Am I the only competent person around here?
he wondered. Dumb question: While he’d been studying in
schools and colleges in the United States under a false identity, Yul had been bringing joy to their backwoods father’s heart, riding and hunting and being a traditional son on their country
estate in the western marches of the Gruinmarkt; and Elena had been under the stifling constraints of a noble daughter, although she’d kicked up enough of a fuss that her parents had allowed
her to escape into Clan Security, leaving them with one less dowry to worry about. Which left Huw as the guy who knew one end of an Internet router and a secure voice-over IP connection from
another, and Yul and Elena as the armed muscle to watch over him when they weren’t engaging in risky post-adolescent high jinks – risky because the older generation weren’t many
years past fighting blood feuds over that sort of thing.
It took him a few minutes, some scrabbling with cables, and a reboot to get everything working properly.
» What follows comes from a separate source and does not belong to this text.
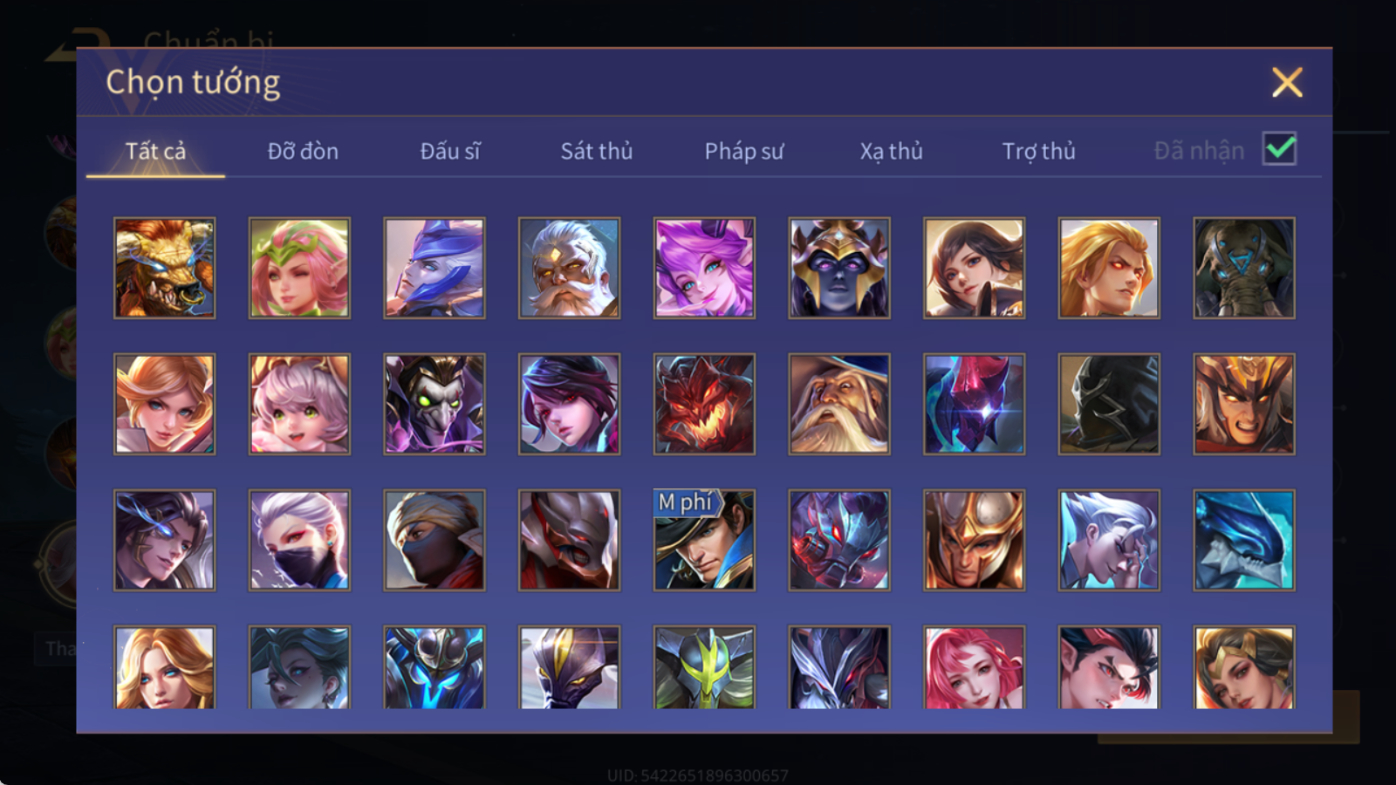This screenshot has height=785, width=1396.
Task: Choose the elephant-trunk armored hero portrait
Action: 1244,268
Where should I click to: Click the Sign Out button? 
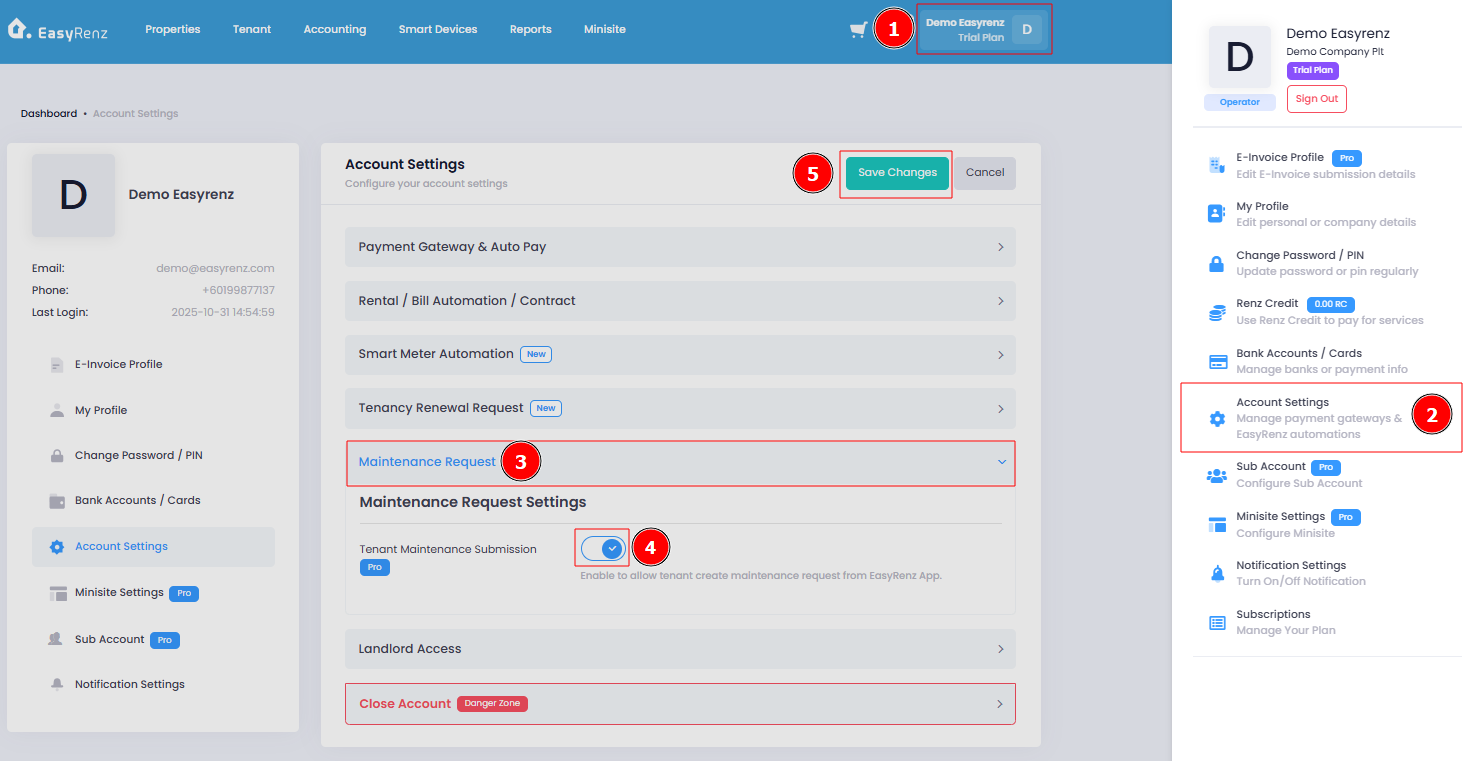(1316, 99)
Huw was setting up the encrypted link to the ClanSec e-mail hub and looking forward to
checking in when he heard footsteps.
‘Yes?’ He glanced round. It was Miriam. She looked – not tired, exactly, but careworn. And something else.
‘Brill tells me we need to talk,’ she said, then glanced across the room at the sofa.
‘She said – ’ Huw’s larynx froze for a few seconds as he stared at her. The first time he’d met her, gowned and bejeweled at a royal reception, she’d been
turned out in the very mode of Gruinmarkt nobility; then earlier, when Lady Brilliana had so rudely yanked him (and Yul, and Elena) away from his survey, she’d been wearing an out-landish
getup. Now she looked –
at ease
, he decided.
This is her. She isn’t acting a part. How
interesting. ‘Ah. Well, she did, did she?’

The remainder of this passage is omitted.